Exercise: Below is a block of entries; repeat exactly the lines starting at the line that contains "Open the yellow chat bubble widget" and ending at the line that contains "You are a computer-use agent. Image resolution: width=1980", both included.

Working data:
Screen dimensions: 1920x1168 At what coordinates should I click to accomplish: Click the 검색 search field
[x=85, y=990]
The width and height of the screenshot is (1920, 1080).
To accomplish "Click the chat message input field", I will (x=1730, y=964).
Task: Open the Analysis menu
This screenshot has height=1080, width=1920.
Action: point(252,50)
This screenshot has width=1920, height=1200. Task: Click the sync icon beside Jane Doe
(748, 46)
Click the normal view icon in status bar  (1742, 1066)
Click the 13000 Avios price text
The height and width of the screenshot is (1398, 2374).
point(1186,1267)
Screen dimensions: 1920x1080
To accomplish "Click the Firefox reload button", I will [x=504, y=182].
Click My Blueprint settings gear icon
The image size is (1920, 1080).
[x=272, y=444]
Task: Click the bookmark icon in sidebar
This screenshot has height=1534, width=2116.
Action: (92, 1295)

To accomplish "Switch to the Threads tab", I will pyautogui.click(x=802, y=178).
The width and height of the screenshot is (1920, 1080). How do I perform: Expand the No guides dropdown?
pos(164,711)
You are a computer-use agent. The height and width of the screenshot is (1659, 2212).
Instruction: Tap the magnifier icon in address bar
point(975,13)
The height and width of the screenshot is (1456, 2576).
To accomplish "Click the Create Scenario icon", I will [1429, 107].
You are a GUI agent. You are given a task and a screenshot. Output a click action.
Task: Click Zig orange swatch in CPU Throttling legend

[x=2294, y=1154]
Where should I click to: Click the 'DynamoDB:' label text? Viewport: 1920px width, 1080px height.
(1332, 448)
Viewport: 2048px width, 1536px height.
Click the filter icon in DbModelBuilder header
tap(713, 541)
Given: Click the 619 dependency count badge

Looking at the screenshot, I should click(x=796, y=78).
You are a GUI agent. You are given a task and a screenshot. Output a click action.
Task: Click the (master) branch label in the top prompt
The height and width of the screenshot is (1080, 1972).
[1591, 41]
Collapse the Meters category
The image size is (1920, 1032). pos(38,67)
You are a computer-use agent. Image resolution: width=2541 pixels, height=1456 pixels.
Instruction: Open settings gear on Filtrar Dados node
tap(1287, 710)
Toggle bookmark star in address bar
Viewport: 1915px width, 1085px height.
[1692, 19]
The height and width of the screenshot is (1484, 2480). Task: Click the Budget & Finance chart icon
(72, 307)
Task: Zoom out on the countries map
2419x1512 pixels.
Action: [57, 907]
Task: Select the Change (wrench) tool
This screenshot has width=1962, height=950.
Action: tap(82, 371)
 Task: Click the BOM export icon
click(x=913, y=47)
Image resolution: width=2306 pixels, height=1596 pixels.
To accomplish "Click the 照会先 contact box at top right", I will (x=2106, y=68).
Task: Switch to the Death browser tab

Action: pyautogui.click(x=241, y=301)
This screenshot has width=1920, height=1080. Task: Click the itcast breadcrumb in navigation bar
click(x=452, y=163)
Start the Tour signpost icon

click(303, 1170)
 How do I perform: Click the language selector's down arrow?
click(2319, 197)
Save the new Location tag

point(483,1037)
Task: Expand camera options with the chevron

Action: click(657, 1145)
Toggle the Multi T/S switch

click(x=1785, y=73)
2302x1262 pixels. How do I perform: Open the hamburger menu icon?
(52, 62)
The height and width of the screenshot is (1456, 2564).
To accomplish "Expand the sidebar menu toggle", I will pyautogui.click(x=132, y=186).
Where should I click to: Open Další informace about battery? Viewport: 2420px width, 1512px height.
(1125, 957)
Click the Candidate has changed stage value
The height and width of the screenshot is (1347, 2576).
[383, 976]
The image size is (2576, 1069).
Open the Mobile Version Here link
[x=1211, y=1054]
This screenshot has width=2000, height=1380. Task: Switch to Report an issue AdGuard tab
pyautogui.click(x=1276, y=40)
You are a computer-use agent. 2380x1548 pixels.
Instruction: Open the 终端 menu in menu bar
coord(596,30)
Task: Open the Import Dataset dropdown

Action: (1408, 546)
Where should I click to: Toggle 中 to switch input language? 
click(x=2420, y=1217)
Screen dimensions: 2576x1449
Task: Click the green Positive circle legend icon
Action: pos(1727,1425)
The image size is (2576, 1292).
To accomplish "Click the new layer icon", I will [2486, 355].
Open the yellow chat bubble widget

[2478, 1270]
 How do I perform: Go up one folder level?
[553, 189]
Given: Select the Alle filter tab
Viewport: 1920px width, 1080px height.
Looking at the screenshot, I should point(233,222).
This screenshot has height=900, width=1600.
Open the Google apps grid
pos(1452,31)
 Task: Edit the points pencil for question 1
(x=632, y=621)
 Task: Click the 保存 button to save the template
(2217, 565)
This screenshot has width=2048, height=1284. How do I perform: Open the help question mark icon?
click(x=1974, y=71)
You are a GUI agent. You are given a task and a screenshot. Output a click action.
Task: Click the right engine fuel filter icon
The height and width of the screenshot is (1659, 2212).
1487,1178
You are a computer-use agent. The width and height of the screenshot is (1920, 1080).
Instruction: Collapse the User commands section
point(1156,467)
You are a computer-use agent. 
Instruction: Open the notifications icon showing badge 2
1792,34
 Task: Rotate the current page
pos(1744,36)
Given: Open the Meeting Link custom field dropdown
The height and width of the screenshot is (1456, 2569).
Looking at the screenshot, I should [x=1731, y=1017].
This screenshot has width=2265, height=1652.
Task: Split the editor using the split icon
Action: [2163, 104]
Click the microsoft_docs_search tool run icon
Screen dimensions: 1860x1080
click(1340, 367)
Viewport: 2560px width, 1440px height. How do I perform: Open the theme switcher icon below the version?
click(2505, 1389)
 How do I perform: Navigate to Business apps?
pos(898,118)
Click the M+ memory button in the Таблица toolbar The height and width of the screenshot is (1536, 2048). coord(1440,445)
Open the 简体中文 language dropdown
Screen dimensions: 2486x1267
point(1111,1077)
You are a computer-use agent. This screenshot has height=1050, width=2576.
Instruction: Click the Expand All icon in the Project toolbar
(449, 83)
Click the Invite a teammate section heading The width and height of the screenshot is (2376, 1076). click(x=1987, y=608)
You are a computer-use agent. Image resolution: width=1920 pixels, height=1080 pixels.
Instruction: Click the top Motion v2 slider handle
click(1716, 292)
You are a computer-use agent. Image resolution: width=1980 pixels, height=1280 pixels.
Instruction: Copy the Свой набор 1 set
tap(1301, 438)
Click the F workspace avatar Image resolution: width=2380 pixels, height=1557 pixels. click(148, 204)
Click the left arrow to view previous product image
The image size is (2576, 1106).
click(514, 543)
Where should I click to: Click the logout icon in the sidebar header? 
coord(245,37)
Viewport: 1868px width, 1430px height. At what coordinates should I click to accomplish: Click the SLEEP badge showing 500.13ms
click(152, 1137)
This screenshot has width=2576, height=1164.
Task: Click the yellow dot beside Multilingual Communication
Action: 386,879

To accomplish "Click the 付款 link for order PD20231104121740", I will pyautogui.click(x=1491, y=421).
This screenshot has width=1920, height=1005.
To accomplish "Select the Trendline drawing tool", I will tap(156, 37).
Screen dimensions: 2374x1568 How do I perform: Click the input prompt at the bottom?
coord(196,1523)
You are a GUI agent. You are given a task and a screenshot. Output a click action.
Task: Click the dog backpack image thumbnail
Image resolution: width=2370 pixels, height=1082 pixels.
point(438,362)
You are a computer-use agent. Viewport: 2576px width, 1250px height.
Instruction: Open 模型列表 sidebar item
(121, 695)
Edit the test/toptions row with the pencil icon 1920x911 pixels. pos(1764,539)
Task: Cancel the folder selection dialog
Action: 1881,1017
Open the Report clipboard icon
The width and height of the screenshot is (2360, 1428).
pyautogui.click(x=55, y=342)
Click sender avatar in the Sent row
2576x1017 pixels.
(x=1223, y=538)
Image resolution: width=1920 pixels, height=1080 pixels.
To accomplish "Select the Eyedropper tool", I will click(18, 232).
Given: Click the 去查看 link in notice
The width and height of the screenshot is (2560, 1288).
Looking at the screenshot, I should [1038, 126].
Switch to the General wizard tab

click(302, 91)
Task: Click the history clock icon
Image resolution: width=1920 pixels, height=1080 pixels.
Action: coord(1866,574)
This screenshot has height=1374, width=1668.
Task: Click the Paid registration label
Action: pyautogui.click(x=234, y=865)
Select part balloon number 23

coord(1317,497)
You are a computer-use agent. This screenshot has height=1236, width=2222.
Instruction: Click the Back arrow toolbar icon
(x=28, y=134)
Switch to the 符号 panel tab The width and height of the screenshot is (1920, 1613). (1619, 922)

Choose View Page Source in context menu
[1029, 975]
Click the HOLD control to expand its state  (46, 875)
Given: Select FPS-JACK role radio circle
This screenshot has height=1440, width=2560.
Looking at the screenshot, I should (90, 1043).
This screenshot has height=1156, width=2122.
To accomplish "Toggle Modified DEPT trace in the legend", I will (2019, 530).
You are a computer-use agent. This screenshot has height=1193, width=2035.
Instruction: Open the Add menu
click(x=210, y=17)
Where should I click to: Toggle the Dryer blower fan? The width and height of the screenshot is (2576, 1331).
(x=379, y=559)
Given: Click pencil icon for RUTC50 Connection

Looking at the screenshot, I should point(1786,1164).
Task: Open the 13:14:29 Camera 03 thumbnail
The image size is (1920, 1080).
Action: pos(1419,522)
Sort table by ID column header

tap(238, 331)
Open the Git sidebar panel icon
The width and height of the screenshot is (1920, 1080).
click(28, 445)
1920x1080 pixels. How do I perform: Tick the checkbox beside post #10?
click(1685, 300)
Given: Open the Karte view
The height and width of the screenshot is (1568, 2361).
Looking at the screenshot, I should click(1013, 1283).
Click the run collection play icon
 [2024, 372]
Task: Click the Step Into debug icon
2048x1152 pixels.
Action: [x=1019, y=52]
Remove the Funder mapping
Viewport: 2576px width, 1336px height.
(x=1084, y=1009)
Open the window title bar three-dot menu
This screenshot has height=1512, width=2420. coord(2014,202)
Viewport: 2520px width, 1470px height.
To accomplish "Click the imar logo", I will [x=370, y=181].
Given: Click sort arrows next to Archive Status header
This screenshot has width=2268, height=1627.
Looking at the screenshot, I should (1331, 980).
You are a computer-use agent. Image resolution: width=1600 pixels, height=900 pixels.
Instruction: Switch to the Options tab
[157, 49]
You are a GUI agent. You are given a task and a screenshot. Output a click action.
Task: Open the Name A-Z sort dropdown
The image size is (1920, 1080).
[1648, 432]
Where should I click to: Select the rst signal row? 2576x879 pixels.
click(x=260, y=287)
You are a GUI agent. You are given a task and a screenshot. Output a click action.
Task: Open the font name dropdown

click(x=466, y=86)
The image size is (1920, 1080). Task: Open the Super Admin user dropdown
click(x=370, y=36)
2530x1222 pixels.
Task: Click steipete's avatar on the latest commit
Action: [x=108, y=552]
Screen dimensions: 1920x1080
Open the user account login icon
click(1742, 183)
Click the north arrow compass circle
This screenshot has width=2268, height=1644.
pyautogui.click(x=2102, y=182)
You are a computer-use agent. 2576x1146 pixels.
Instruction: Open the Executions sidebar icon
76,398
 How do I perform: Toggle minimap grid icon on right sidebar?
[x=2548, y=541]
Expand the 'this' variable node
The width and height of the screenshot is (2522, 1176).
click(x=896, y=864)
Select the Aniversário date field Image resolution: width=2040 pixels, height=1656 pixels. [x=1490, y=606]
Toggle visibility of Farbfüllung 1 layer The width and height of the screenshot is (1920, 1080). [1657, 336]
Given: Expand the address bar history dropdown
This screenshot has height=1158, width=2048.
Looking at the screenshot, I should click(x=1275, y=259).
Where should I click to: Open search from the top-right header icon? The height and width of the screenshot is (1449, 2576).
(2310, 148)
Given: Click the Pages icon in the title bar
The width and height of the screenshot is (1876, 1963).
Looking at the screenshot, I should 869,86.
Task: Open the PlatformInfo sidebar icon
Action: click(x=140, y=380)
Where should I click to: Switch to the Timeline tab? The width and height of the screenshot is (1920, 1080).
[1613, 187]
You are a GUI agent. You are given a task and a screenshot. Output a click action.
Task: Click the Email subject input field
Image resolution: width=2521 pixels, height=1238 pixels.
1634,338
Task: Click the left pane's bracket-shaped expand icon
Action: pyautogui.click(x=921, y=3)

Response area:
Open the yellow chat bubble widget

[2478, 1270]
 How do I perform: Go up one folder level?
[553, 189]
Given: Select the Alle filter tab
Viewport: 1920px width, 1080px height.
Looking at the screenshot, I should point(233,222).
This screenshot has height=900, width=1600.
Open the Google apps grid
pos(1452,31)
 Task: Edit the points pencil for question 1
(x=632, y=621)
 Task: Click the 保存 button to save the template
(2217, 565)
This screenshot has width=2048, height=1284. How do I perform: Open the help question mark icon?
click(x=1974, y=71)
You are a GUI agent. You are given a task and a screenshot. Output a click action.
Task: Click the right engine fuel filter icon
The height and width of the screenshot is (1659, 2212).
1487,1178
You are a computer-use agent. The width and height of the screenshot is (1920, 1080).
Instruction: Collapse the User commands section
point(1156,467)
You are a computer-use agent. 
Instruction: Open the notifications icon showing badge 2
1792,34
 Task: Rotate the current page
pos(1744,36)
Given: Open the Meeting Link custom field dropdown
The height and width of the screenshot is (1456, 2569).
Looking at the screenshot, I should [x=1731, y=1017].
This screenshot has width=2265, height=1652.
Task: Split the editor using the split icon
Action: [2163, 104]
Click the microsoft_docs_search tool run icon
Screen dimensions: 1860x1080
click(1340, 367)
Viewport: 2560px width, 1440px height. How do I perform: Open the theme switcher icon below the version?
click(2505, 1389)
 How do I perform: Navigate to Business apps?
pos(898,118)
Click the M+ memory button in the Таблица toolbar The height and width of the screenshot is (1536, 2048). coord(1440,445)
Open the 简体中文 language dropdown
Screen dimensions: 2486x1267
point(1111,1077)
You are a computer-use agent. This screenshot has height=1050, width=2576.
Instruction: Click the Expand All icon in the Project toolbar
(449, 83)
Click the Invite a teammate section heading The width and height of the screenshot is (2376, 1076). click(x=1987, y=608)
You are a computer-use agent. Image resolution: width=1920 pixels, height=1080 pixels.
Instruction: Click the top Motion v2 slider handle
click(1716, 292)
You are a computer-use agent. Image resolution: width=1980 pixels, height=1280 pixels.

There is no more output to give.